Let The Work Speak

Recently, I’ve had the great fortune of being around some amazing, unapologetic, black artists and it’s caused me to stop and take stock of the work that I’m doing and not doing. I’ve been doing a lot of research around the lives of Angela Davis and Assata Shakur. Both incredible pillars of unapologetic blackness and womanhood. Both of them, soft spoken yet armed with powerful streams of consciousness with words to match. It all made me think, have I been talking too much? Have I allowed myself to become nothing but a talking head?


These past few weeks have been armed with sorrow and questionings of black life. Following The Pulse Orlando shooting, I attended a Vigil here in Providence, Rhode Island. I don’t know why I was surprised, but the lack of attention and active silencing paid to voices of people of color and then to the voices of women of color were astounding to me. Yet, at another gathering, I was asked to speak and I said no. I had nothing to say. My voice didn’t feel strong enough, the words would never be right and I would be left feeling more empty than fulfilled. I watched my peers, women of color get up and speak and in so many ways, find freedom in their voices being heard. Why could I not have that same freedom? To use the words of Sojourner Truth, “Ain’t I a Woman?”

As an artist, I’m both blessed and cursed with the ability to bring to life, the hidden stories in the everyday world. Lately, I haven’t been doing much of that. I’ve been taking the time to educate, to debate, to fight white supremacy with my words and I’m left feeling exhausted, and burned out. What if the way for me isn’t to constantly speak using my vocal chords for conventional speaking purposes? My art for the past year has been stagnant. I went from actively writing and creating to doing everyone else’s work but my own and that feels wrong in so many ways. How do I get back to finding me? My voice? MY being? I had a professor once, who used to say, “let the work breathe”.

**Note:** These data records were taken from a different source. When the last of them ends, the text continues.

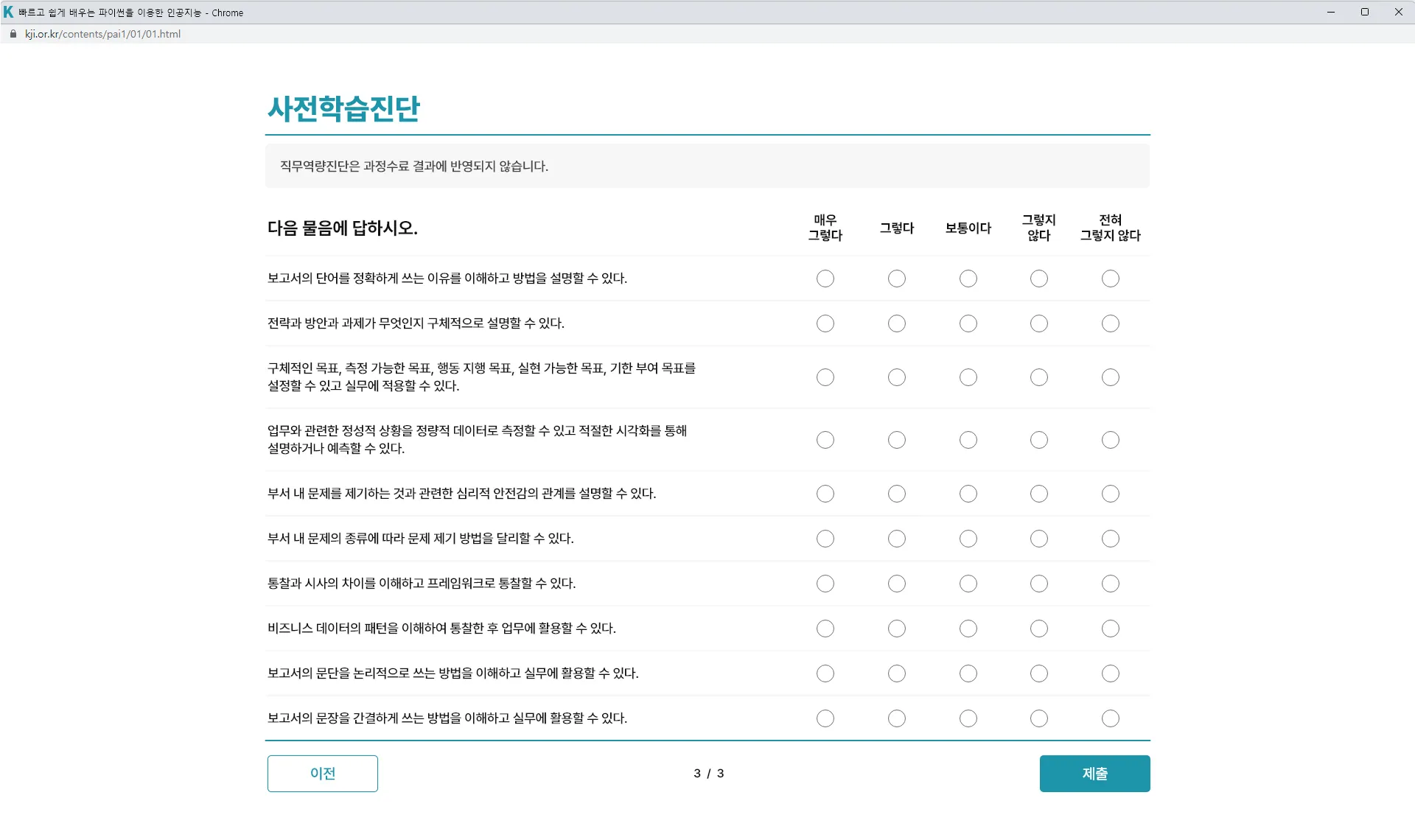This screenshot has height=840, width=1415.
Task: Select '보통이다' for 구체적인 목표 question
Action: coord(968,377)
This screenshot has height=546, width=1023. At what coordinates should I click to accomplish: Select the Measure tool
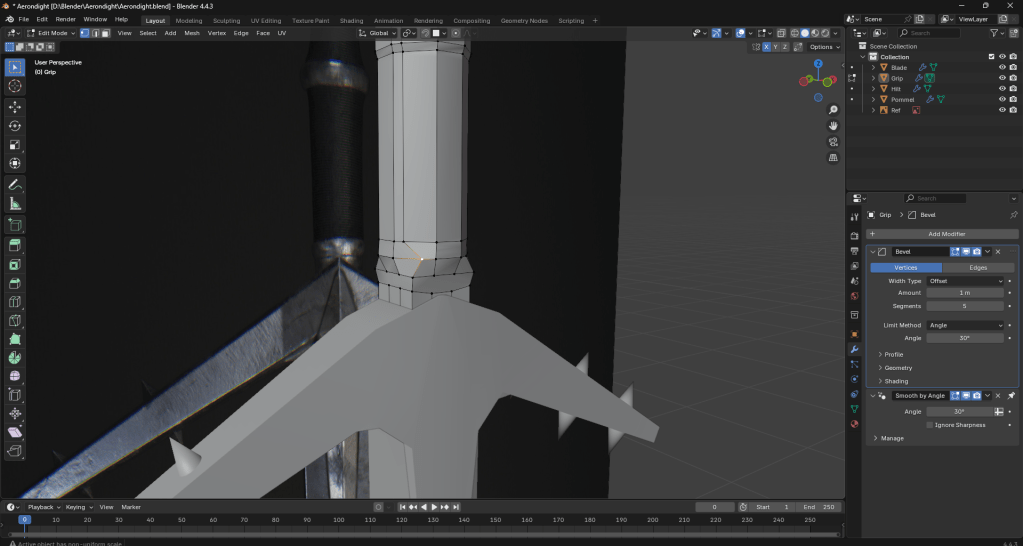(x=15, y=204)
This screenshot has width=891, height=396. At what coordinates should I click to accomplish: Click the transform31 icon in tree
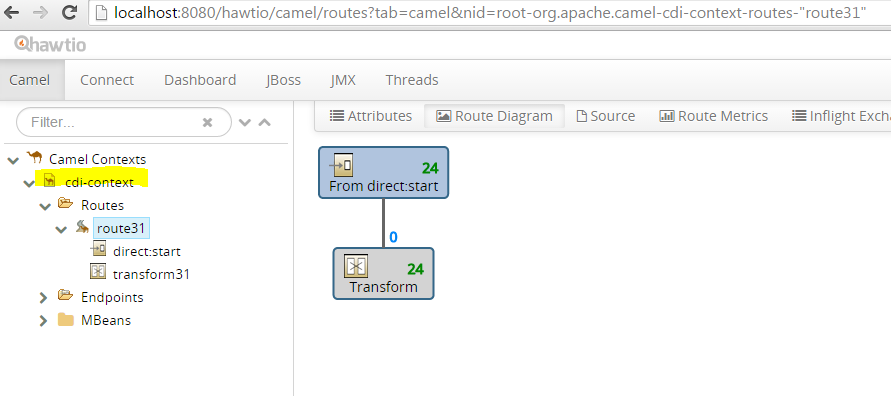98,272
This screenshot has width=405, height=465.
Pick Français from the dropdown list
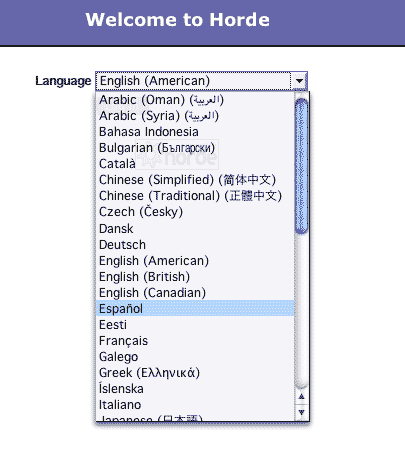195,340
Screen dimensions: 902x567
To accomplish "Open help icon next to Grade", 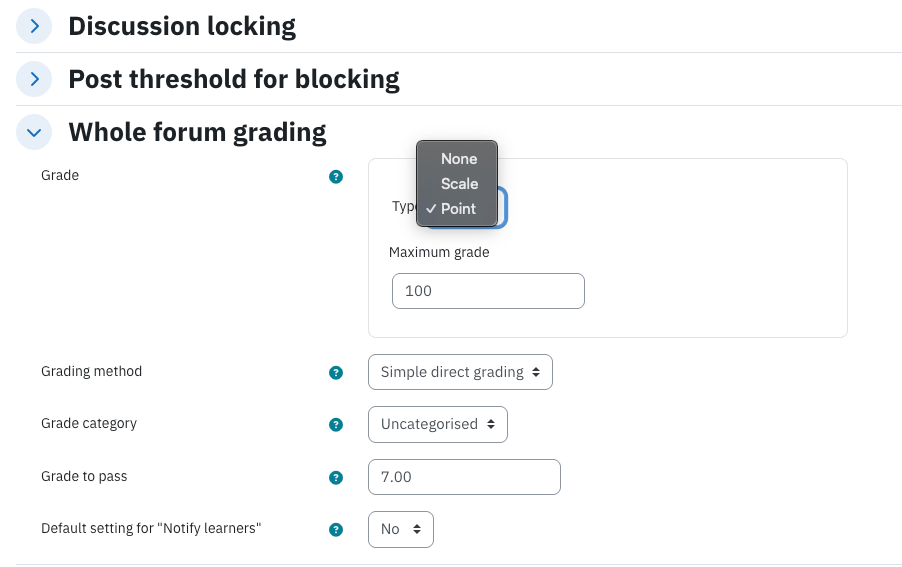I will coord(336,177).
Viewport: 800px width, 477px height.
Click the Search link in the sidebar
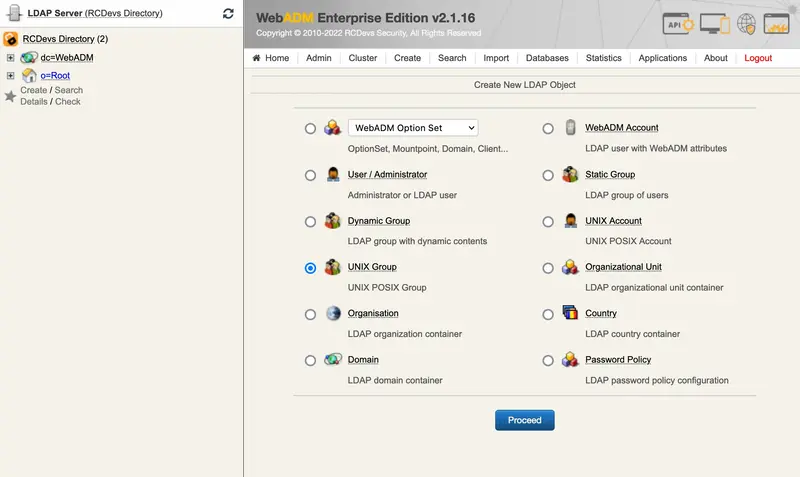pos(69,90)
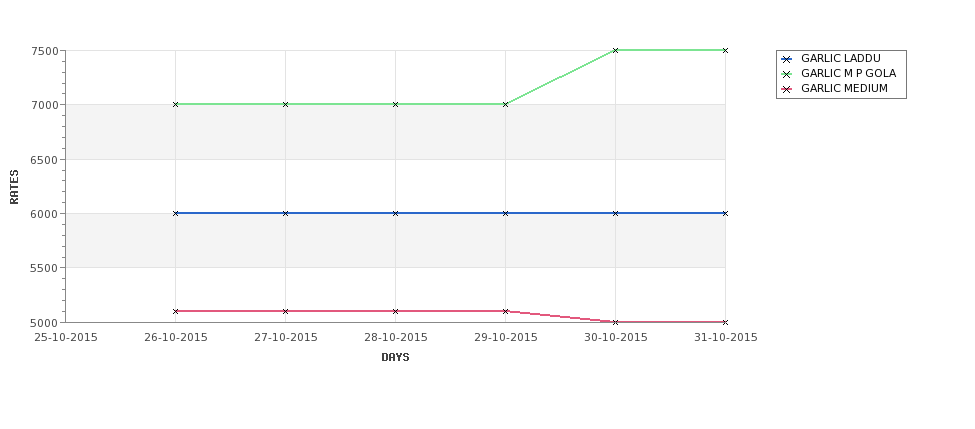Image resolution: width=975 pixels, height=429 pixels.
Task: Click the green line segment rising to 7500
Action: (560, 77)
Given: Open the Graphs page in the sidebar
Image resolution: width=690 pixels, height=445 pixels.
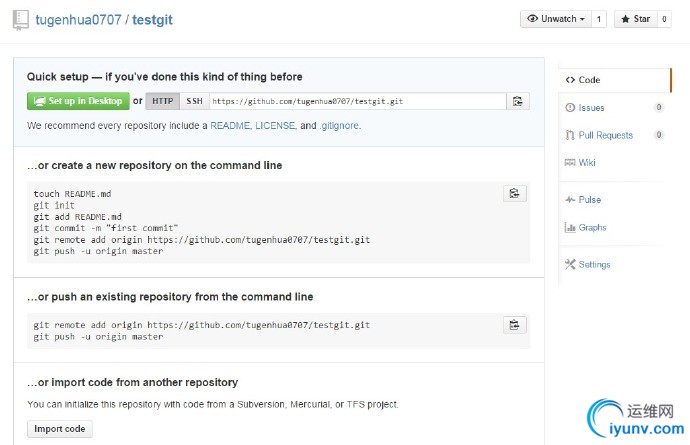Looking at the screenshot, I should (x=592, y=227).
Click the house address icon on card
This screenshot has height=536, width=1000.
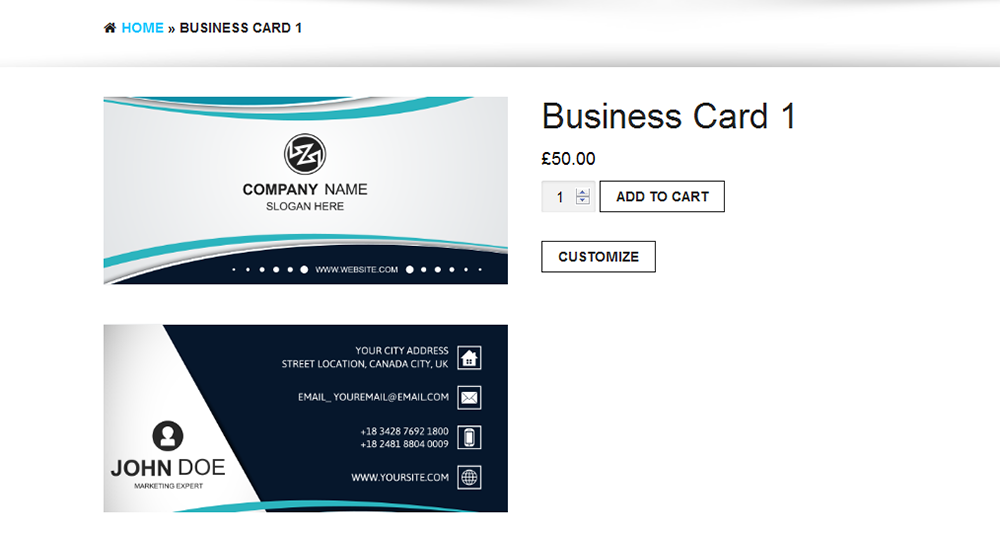(x=469, y=357)
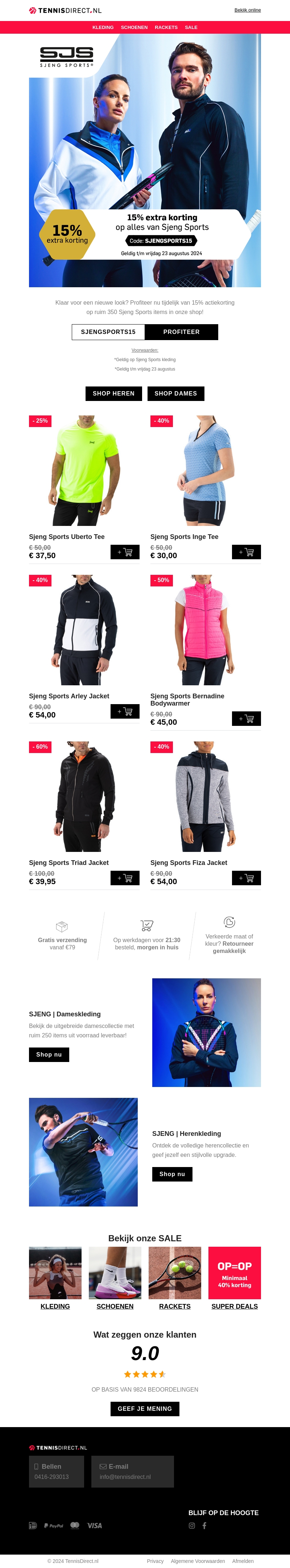Viewport: 290px width, 1568px height.
Task: Go to SALE in top navigation
Action: click(x=191, y=28)
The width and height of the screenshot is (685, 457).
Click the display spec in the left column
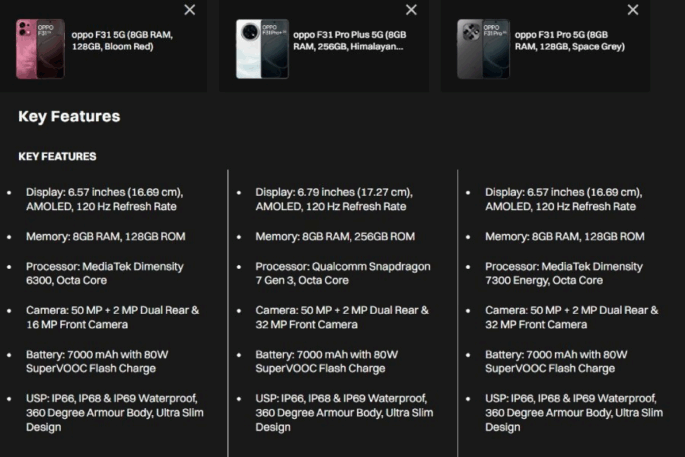coord(105,199)
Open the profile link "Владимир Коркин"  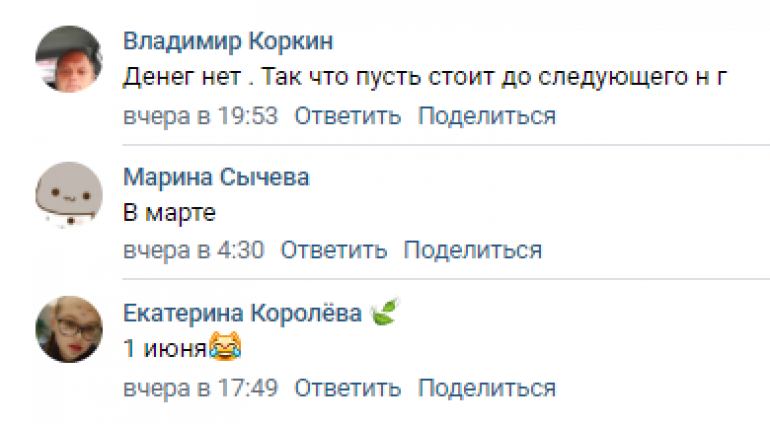tap(228, 42)
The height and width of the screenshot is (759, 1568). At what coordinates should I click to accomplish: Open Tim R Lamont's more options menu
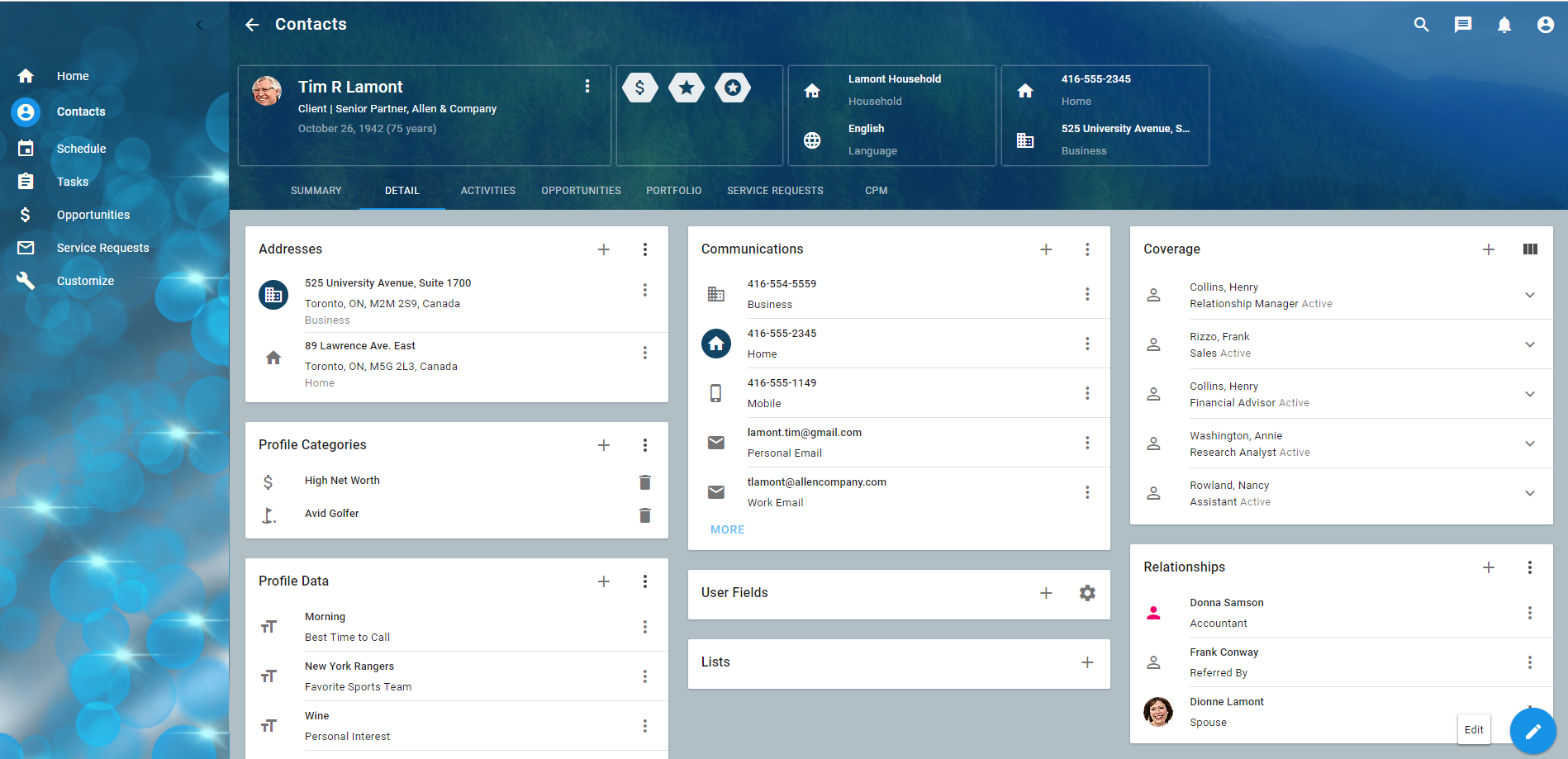(x=587, y=86)
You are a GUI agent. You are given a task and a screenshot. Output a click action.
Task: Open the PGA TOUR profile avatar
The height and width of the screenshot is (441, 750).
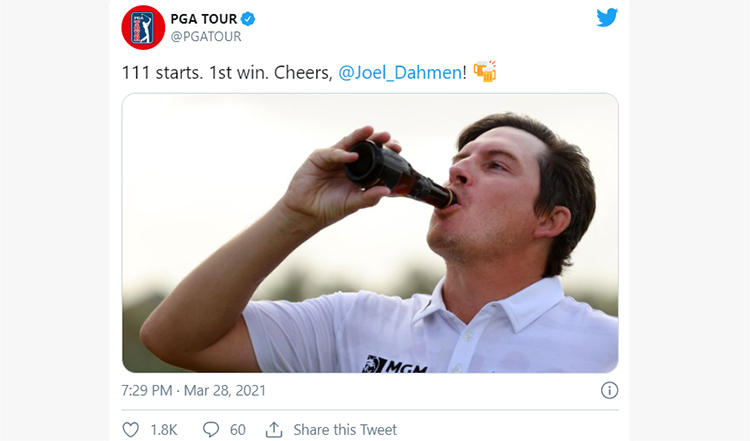pyautogui.click(x=143, y=27)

I’m creating an experiment, the duration of the next 6 months and calling it “Let The Work Speak”. I can only make 2 posts via social media, 2 educational or “call out” moments, but I can write, dance, sing as many feelings/songs/emotions/etc a day related to whatever I want, experience, live, etc. Can I do it? What will my work look like at the end of it all? Will I lose my mind at not addressing evident ignorance? I think that black women tend to force ourselves to address, to fight. Yet, how much of that is weight that we put onto ourselves? What if we all took action in subversive ways, not yelling ourselves into exhaustion, but continuing the work in the unconventional ways of Angela and Assata?